Improve productivity, health, and occupational safety conditions of carnauba workers, and disseminate traceability techniques

Training was provided on the use of recommended personal protective equipment (PPE) for the activity, along with the implementation of a solar dryer that met the community’s production needs. An adapted threshing machine was used for the extraction of carnauba powder, monitored and evaluated by a project technical consultant.
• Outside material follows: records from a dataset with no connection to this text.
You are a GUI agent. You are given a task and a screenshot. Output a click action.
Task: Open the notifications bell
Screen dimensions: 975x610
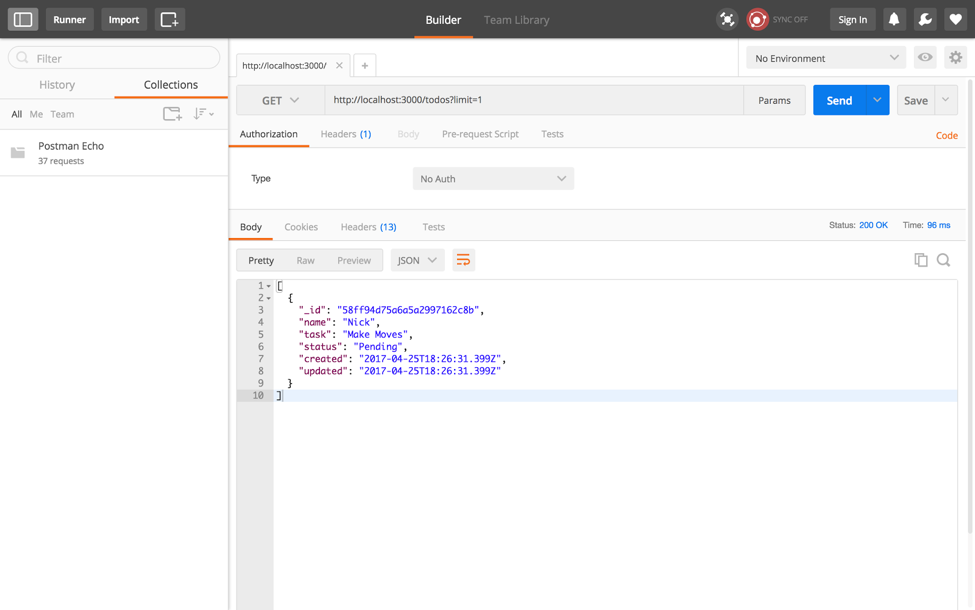[x=893, y=19]
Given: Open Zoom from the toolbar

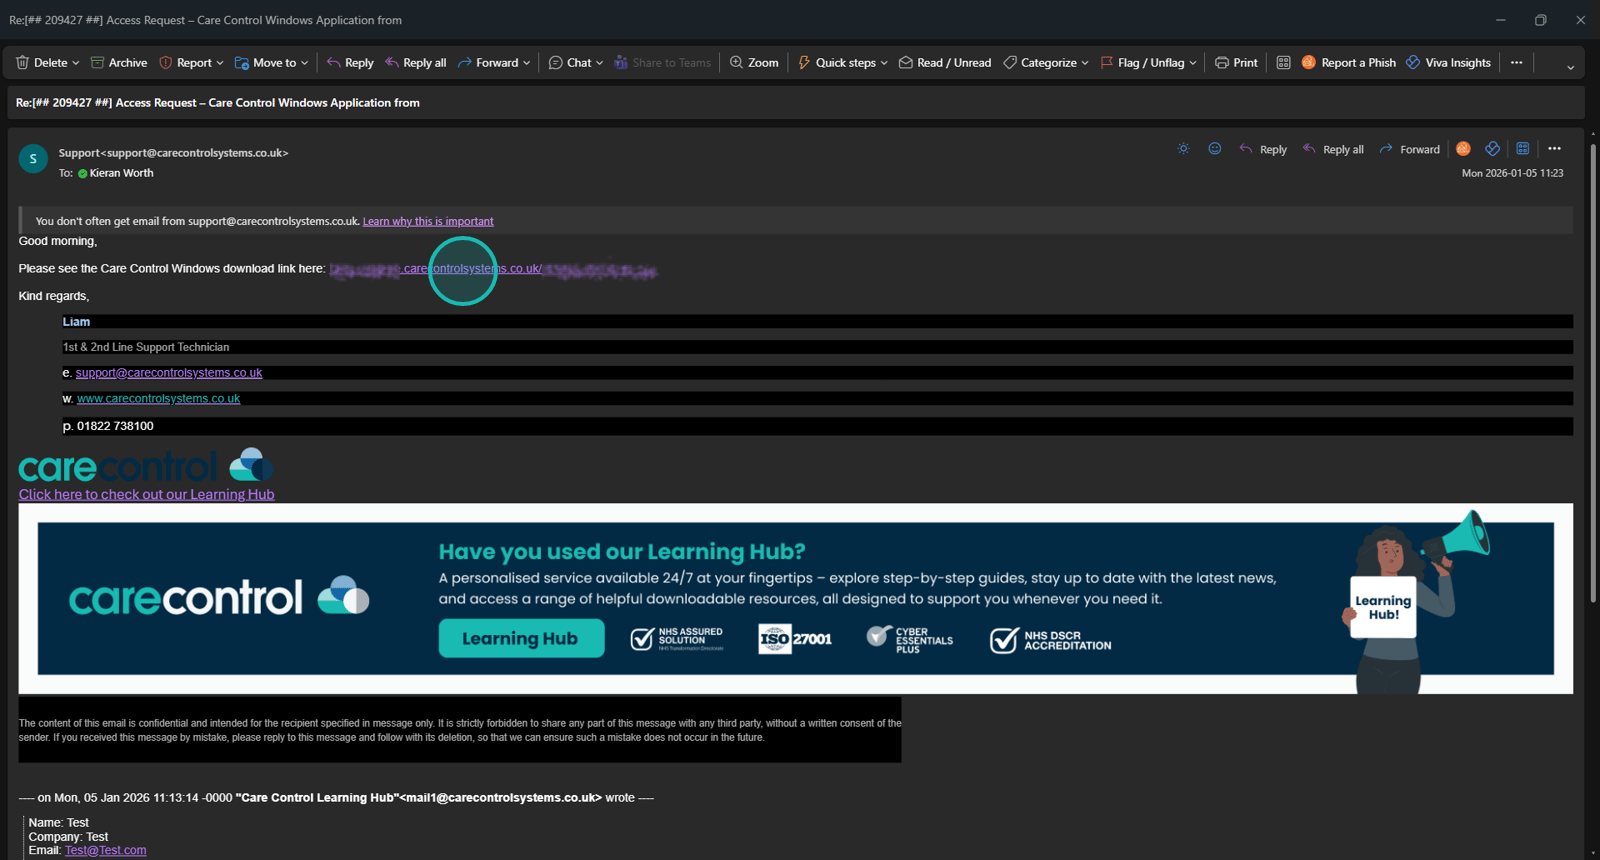Looking at the screenshot, I should 754,62.
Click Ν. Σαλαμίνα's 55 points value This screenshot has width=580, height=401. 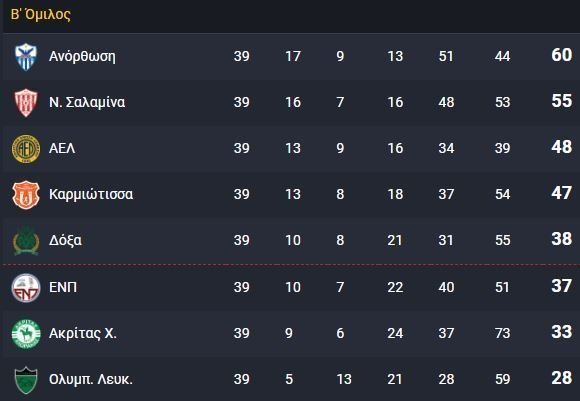[x=562, y=101]
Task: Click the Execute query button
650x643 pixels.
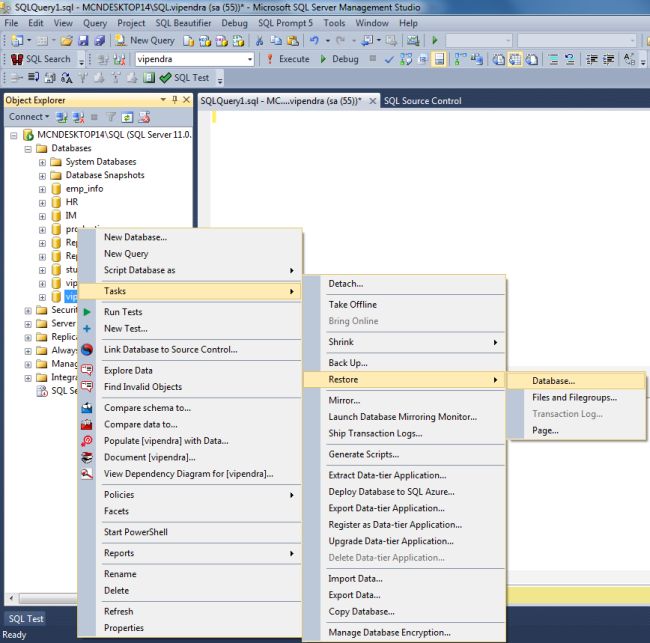Action: tap(287, 59)
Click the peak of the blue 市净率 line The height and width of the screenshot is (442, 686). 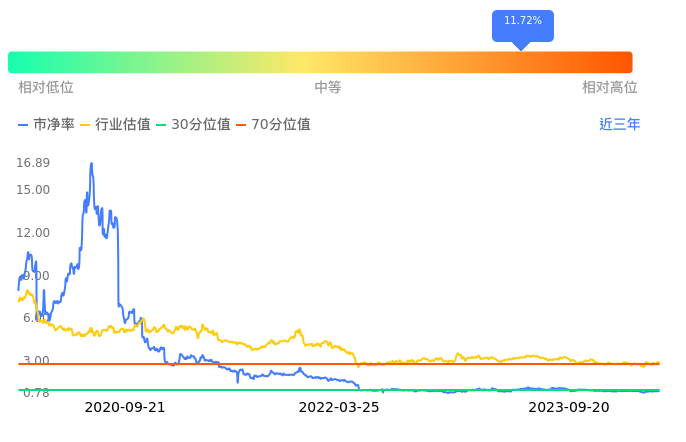tap(91, 164)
This equipment increased the yield and quality of the powder while reducing worker effort, as the leaves no longer needed to be turned and crushed to dry completely and release the powder.
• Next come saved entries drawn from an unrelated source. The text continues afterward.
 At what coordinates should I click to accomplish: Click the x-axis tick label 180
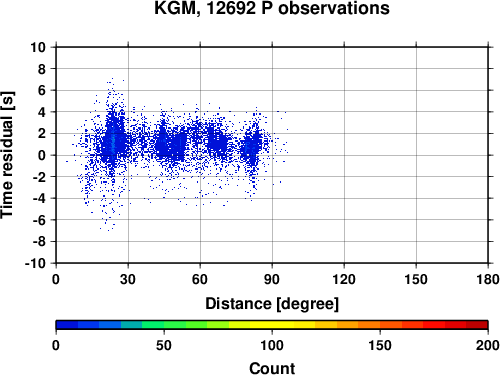coord(488,279)
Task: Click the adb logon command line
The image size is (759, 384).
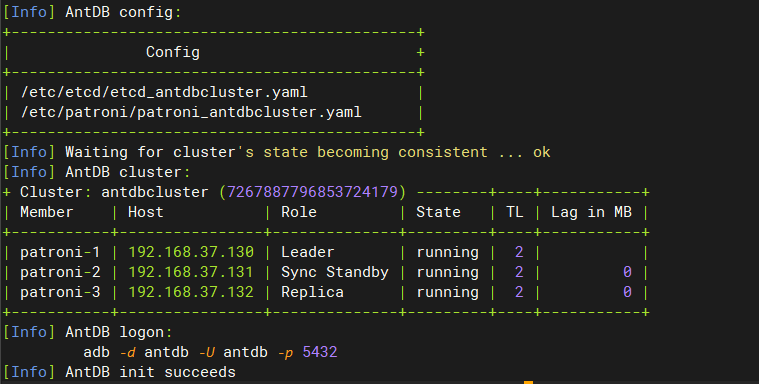Action: tap(210, 352)
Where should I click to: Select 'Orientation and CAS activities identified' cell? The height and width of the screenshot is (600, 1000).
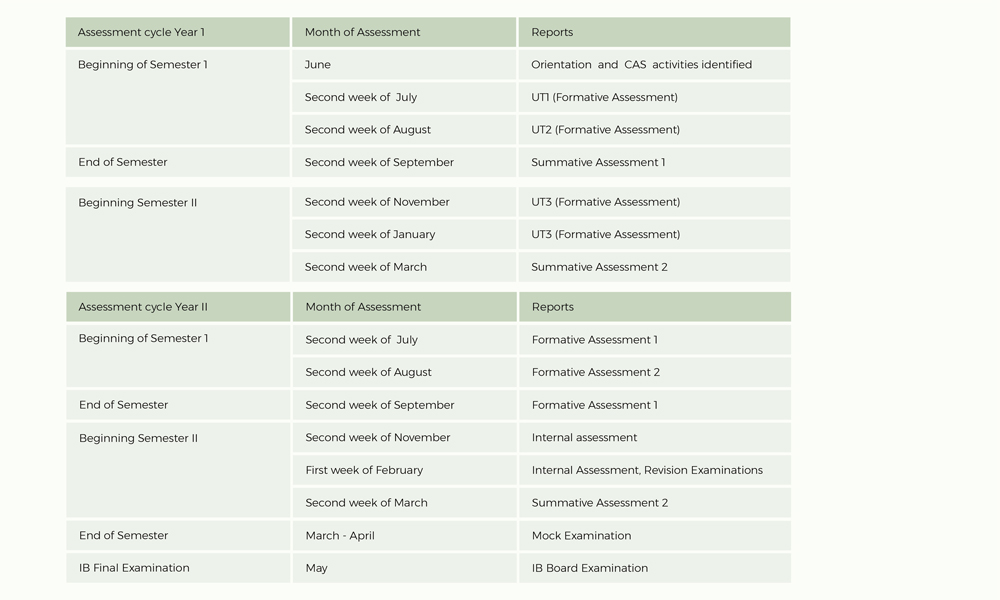coord(654,64)
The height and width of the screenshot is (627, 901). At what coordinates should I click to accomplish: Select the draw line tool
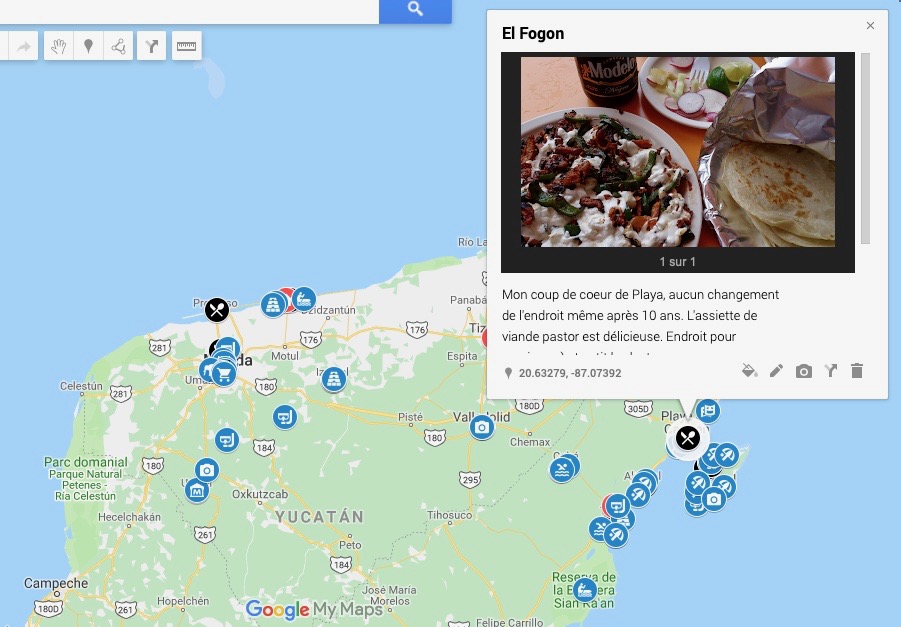tap(118, 46)
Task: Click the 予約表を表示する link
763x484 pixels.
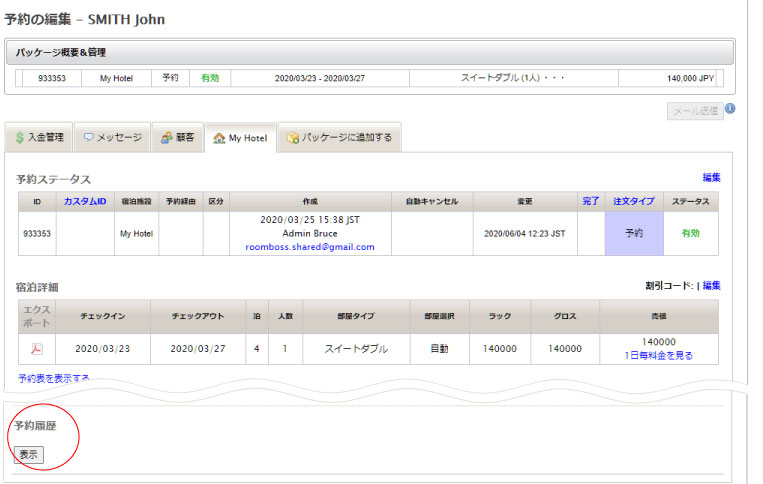Action: [x=54, y=378]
Monitor community development and publish results at the end of the project to disseminate the work model

This monitoring process provided the necessary conditions for the development of project activities, ensuring that, over time, each activity delivered the prerequisites of competencies (knowledge, skills, and attitudes) required for subsequent activities.

Impact

38

carnauba-harvesting families trained in good management practices and the use of PPE

1

collective production agreement formalized

1

adapted solar dryer implemented and used

12

monitoring visits conducted

90 kg

of carnauba eye powder produced

10,000

dried stalks allocated for handicrafts

Grupo Boticário

One of the world’s largest beauty groups, Grupo Boticário is a Brazilian company present in 50 countries. It owns the brands O Boticário, Eudora, Quem Disse, Berenice?; BeautyBox, Vult, O.u.i, Dr. JONES, Truss and the marketplace Beleza na Web, and also operates with licensed products such as Australian Gold and its B2B division. This interaction between different brands, active ingredients, platforms, a network of franchisees, representatives, distributors, retailers, sellers and suppliers forms Grupo Boticário’s beauty ecosystem, which also offers digital business management solutions for Brazilian retail through its brands Mooz, Casa Magalhães and GAVB. It has more than 15,000 direct employees and over 4,000 points of sale in 1,780 Brazilian cities.

Associação Caatinga

Founded in Ceará in 1998, with the support of the Samuel Johnson Fund for the Conservation of the Caatinga, it has the mission of promoting the conservation of the lands, forests and waters of this biome, ensuring the permanence of all its life forms. It has worked for 25 years in the conservation and valorization of the only exclusively Brazilian forest, threatened and concentrating the greatest biodiversity among semi-arid regions on the planet.

VBIO.eco

A bioeconomy platform that enables projects to add value to Brazilian biodiversity. It has a multidisciplinary team with more than 12 years of experience in project management and corporate communication. Its work has enabled the implementation of 23 biodiversity valorization projects and created a network of over 500 organizations and companies active in socio-environmental causes.